Home | Overview | How Do I | Sample | Tutorial
As you have seen, the framework provides a default way to read and write data to and from files. Serializing through an archive object suits the needs of a great many applications. Such an application reads a file entirely into memory, lets the user update the file, and then writes the updated version to disk again.
However, some applications operate on data very differently, and for these applications serialization through an archive is not suitable. Examples include database programs, programs that edit only parts of large files, programs that write text-only files, and programs that share data files.
In these cases, you can override the Serialize function in a different way to mediate file actions through a CFile object rather than a CArchive object.

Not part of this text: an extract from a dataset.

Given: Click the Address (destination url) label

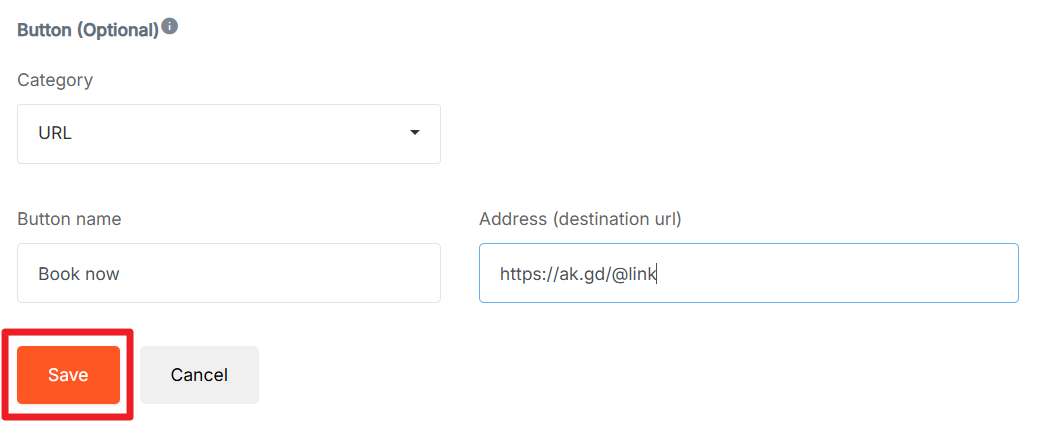Looking at the screenshot, I should point(580,218).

You can use the Open, Read, Write, Close, and Seek member functions of class CFile to open a file, move the file pointer (seek) to a specific point in the file, read a record (a specified number of bytes) at that point, let the user update the record, then seek to the same point again and write the record back to the file. The framework will open the file for you, and you can use the GetFile member function of class CArchive to obtain a pointer to the CFile object. For even more sophisticated and flexible use, you can override the OnOpenDocument and OnSaveDocument member functions of class CWinApp. For more information, see class CFile in the Class Library Reference.
In this scenario, your Serialize
override does nothing, unless, for example, you want to have it read and write a file header to keep it up to date when the document closes.
For an example of such nonarchived processing, see the MFC Advanced Concepts sample CHKBOOK.